Esma hanımın kocasının bahsettiği videoyu izleyenler yürek paralayan görüntüyü görmüşlerdir. Sırtındaki küçük çocuğuyla çok yorgun ama heyecanlı, gayretli bir hanım çektiği çileyi anlatıyordu. Diğer iki küçük çocuğuysa yorgunluktan tükenmiş ve ağlıyorlardı. Bu görüntü sonrası onun ölüm haberini duymak insana çok şeyi anlatıyor ama daha sonra yaşadıkları, çilesinin bitmediğini daha kötüsünün onu beklediğini gösteriyor.

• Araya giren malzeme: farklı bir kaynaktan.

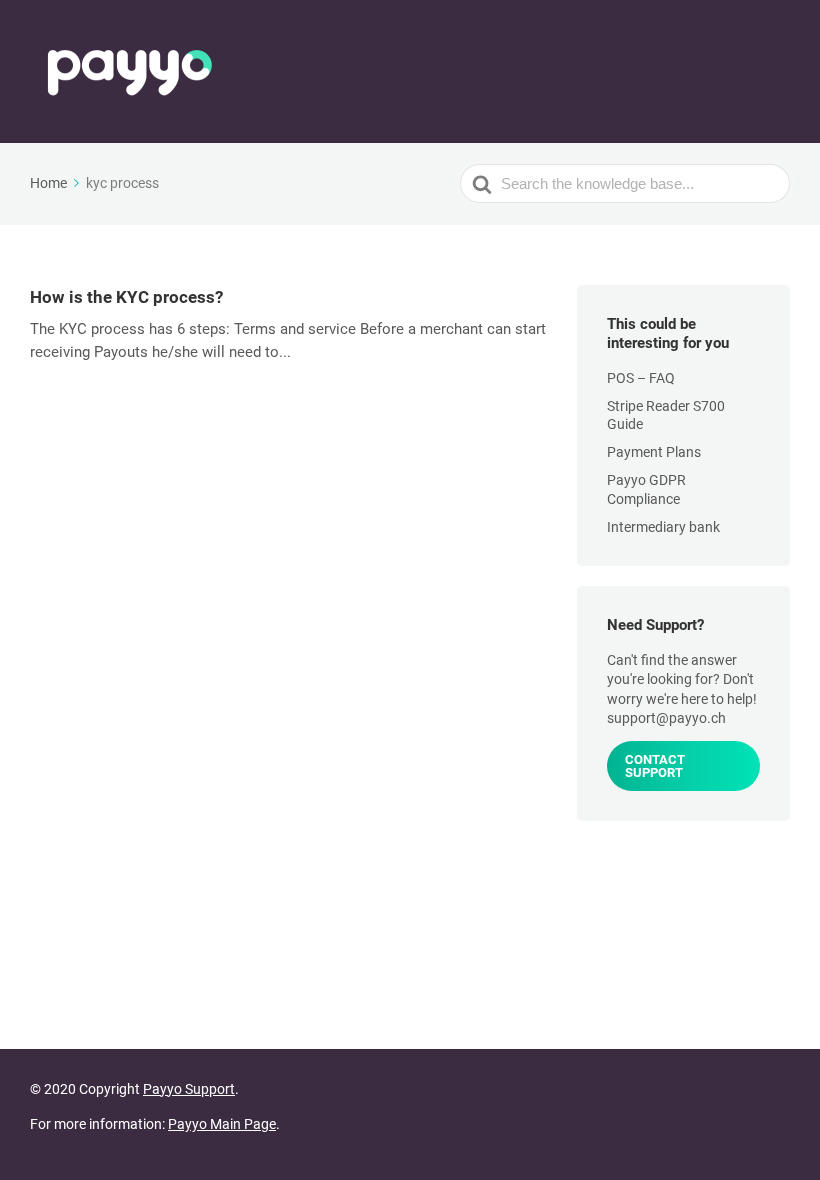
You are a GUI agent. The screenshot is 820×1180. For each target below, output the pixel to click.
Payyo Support (189, 1089)
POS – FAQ (641, 378)
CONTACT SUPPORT (655, 766)
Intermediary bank (663, 527)
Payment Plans (654, 452)
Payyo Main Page (222, 1124)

Eşi anlatmaya devam ediyor:
"Ama sıkıntılar burada da bitmedi. Ev çok büyük problemdi. Hem çok pahalı hem de bulunmuyordu. Esma hanim Ekim ayında geçmişti ve bu sürede 8 defa evden taşındı. "Yok alttaki rahatsız oluyor yok başkasına verecekler kiraya, yok sezon geldi, fiyatlar arttı" diyorlardı. En sondan 3. kaldığı evde 630 euroya kalırken adamlar 1800 euroya çıkardı. Elimizde avucumuzda ne varsa her şey gitti. Vefat ettiği gün de ev taşıdı, her ev taşımada çok yoruluyordu. Tek başına ve 3 çocuk... Ben kahroluyordum ama bir türlü oturum gelmedi bana. Mail atmadığım yer kalmadı. Geç de olsa nihayet oturum geldi bana, hemen aile birleşimine başvurdum ama süreç devam ediyordu, 2 ay geçti hala aile birleşimi olmadı ama sona yaklaşmıştık. Vefatından önceki gün cezaevinde vefat eden şimdi ismini hatırlamadığım bir abladan (Yazarın notu:Halime Gülsu) bahsetti, nasıl üzülmüştü ona..."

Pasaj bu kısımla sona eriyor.